Finanças

Juros: Taxas recuam com declarações de Campos Neto e alívio do câmbio

Declarações do presidente do Banco Central (BC), Roberto Campos Neto, e a melhora do câmbio levaram os juros a se firmarem em baixa à tarde, dissipando a frustração gerada pelo adiamento da votação da PEC dos Precatórios na Comissão de Constituição e Justiça (CCJ) do Senado para 30 de novembro. A fala do presidente do BC foi considerada dovish nos aspectos da política monetária e fiscal e da atividade, reforçando a ideia de manutenção do ritmo de alta da Selic em 1,5 ponto porcentual. O alívio nos prêmios será testado amanhã pelo IPCA-15 de novembro, considerando que a taxas de inflação têm surpreendido para cima reiteradamente nas últimas leituras.

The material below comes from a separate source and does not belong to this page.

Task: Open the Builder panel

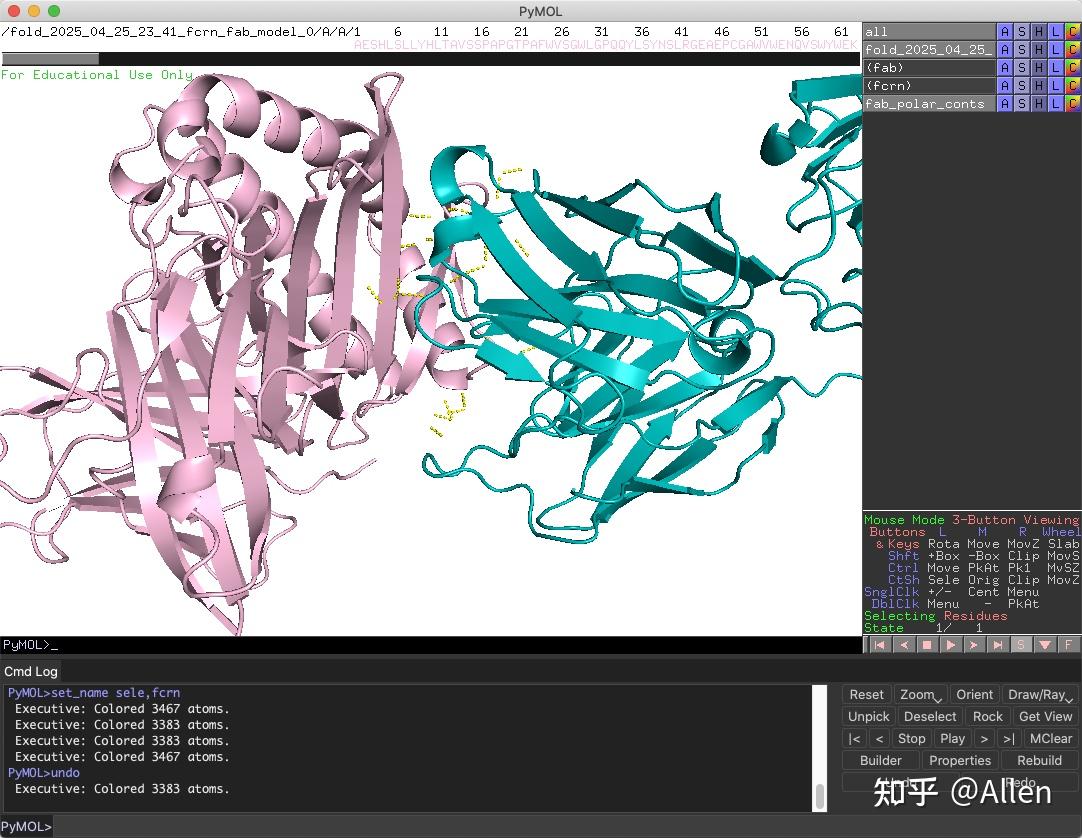Action: click(879, 760)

A taxa do contrato de Depósito Interfinanceiro (DI) para janeiro de 2023 fechou em 12,13% (regular), de 12,267% ontem no ajuste, e a do DI para janeiro de 2025 terminou a regular em 11,83%, de 11,936% ontem. A taxa do DI para janeiro de 2027 caiu de 11,763% para 11,73%. No fim da sessão estendida, tais vencimentos tinham taxas de 12,155%, 11,84% e 11,73%, respectivamente.

Em boa medida, a curva limpou algum excesso de prêmio para um ciclo de aumento da Selic mais agressivo depois da sinalização de Campos Neto, durante participação em live do Bank of America. “Quando ele cita a potência da política monetária, sugere que o BC está confiante de que não será preciso acelerar o ritmo”, disse o estrategista-chefe do Banco Mizuho, Luciano Rostagno.

Campos Neto admitiu que o País passa por um momento único, com dupla pressão do aumento de preços tanto no País quanto no exterior, mas, por outro lado, a política monetária se tornou mais potente sem a pressão que era exercida por subsídios de crédito que foram retirados. Mas foi enfático ao reconhecer que o desvio das expectativas em relação à meta central do ano que vem ganhou terreno. “O Banco Central entende que lida com uma crise sem precedentes”, disse.

Outros aspectos “dovish” na fala do comandante do BC, na avaliação do diretor de Gestão de Renda Fixa e Multimercados da Quantitas Asset, Rogério Braga, foram a questão fiscal e de atividade. “Ele relativiza um pouco o qualitativo versus quantitativo no fiscal”, afirmou Braga. Campos Neto disse que o aumento do prêmio de risco visto na curva decorrente da PEC foi muito maior do que o desvio fiscal, destacando ainda a melhora dos dados e as projeções menos negativas para a dívida se comparadas ao início deste ano.



Apesar dos números fiscais, a preocupação com as contas públicas vai se alimentando do imbróglio em torno da PEC, tantos são os vaivéns e mudanças do texto. Diante da falta de consenso em pontos-chave, o parecer apresentado pelo relator Fernando Bezerra (MDB-PE) na CCJ foi alvo de pedidos de vista coletiva e, com isso, a votação foi adiada para a próxima semana, prolongando a agonia dos investidores.

Destaque da agenda do dia, a ata do Federal Reserve ampliou a cautela nos ativos em Wall Street, ao indicar que alguns membros defenderam aceleração no ritmo do tapering, mas não chegou a ter impacto sobre a curva.

Nesta quinta-feira, o mercado já abre conhecendo o IPCA-15 de novembro, que, segundo a mediana das estimativas, deve desacelerar a 1,14%, de 1,20% em outubro. Em 12 meses, o caminho deve ser o inverso, com aceleração da alta a 10,70%, de 10,34% no mês passado.